Despite macro uncertainty, Walgreen Co’s earnings quality improves

by Alpha Now Research Team.

An analysis of Walgreen Co. (WAG) latest financial statements reveals that the company’s earnings are derived from sustainable sources, resulting in a score of 91 out of 100 on StarMine’s Earnings Quality score, which relatively ranks Walgreen Co against all companies in the region.

Some highlights from Q2 that we found most interesting:

  • Return on net operating assets (T4Q) increased during the year (from 24.8% to 26.5%)
  • Return on net operating assets (T4Q) was significantly above the industry median (26.5% vs. 16.3%)
  • Net profit margin (1Q) increased during the year (from 5.8% to 7.4%)
  • Free cash flow greatly exceeded net income in the quarter ($1.0B vs. $603M)

In the accompanying chart, green indicates when free cash flow (FCF) exceeds net income. Note that free cash flow exceeded net income during most periods over the last 2-1/2 years. This marks a significant improvement compared to 2007-2008. StarMine research finds that earnings backed by strong cash flows tend to be more sustainable than non-cash earnings.

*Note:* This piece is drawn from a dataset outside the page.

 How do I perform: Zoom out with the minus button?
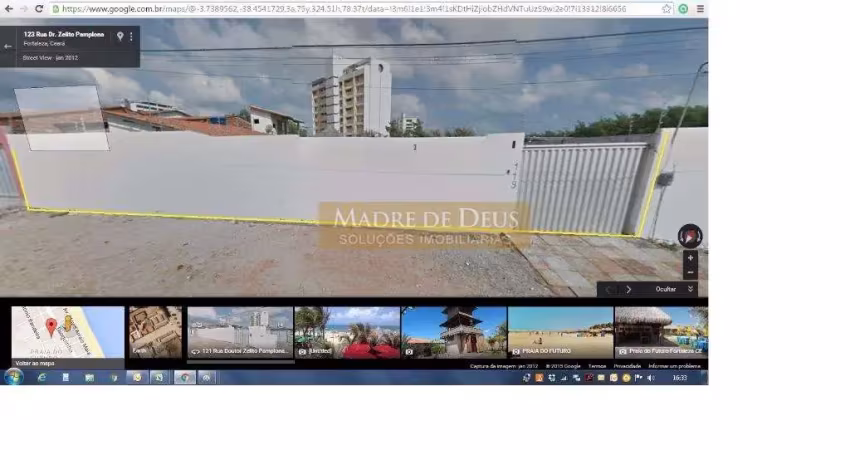point(689,272)
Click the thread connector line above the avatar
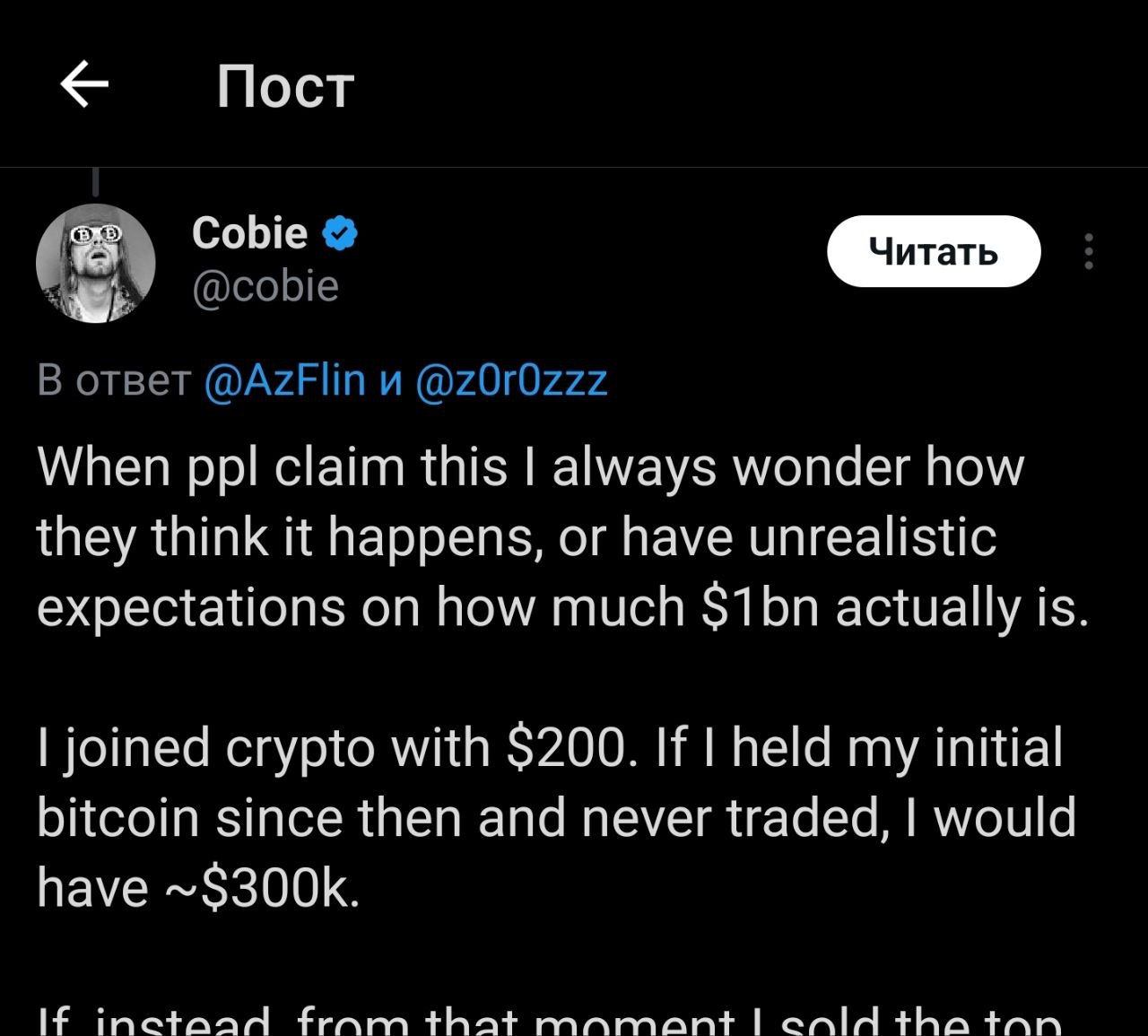This screenshot has width=1148, height=1036. coord(95,182)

Free Cash Flow vs. Net Income

Turning to operating efficiency, let’s look at the company’s operating profit margin. As you’ll see in this chart, WAG’s operating profit margin has exceeded the industry median by a significant amount over the past five years, increasing slightly to 5.5% in the most recent quarter compared to 5.4% a year ago.

Operating Profit Margin

While Walgreen Co’s earnings appear to be quite sustainable, it’s important to add that the company is presently engaged in a dispute with Express Scripts (ESRX) that may pose a stock price risk in contrast to the positive characteristics we note here.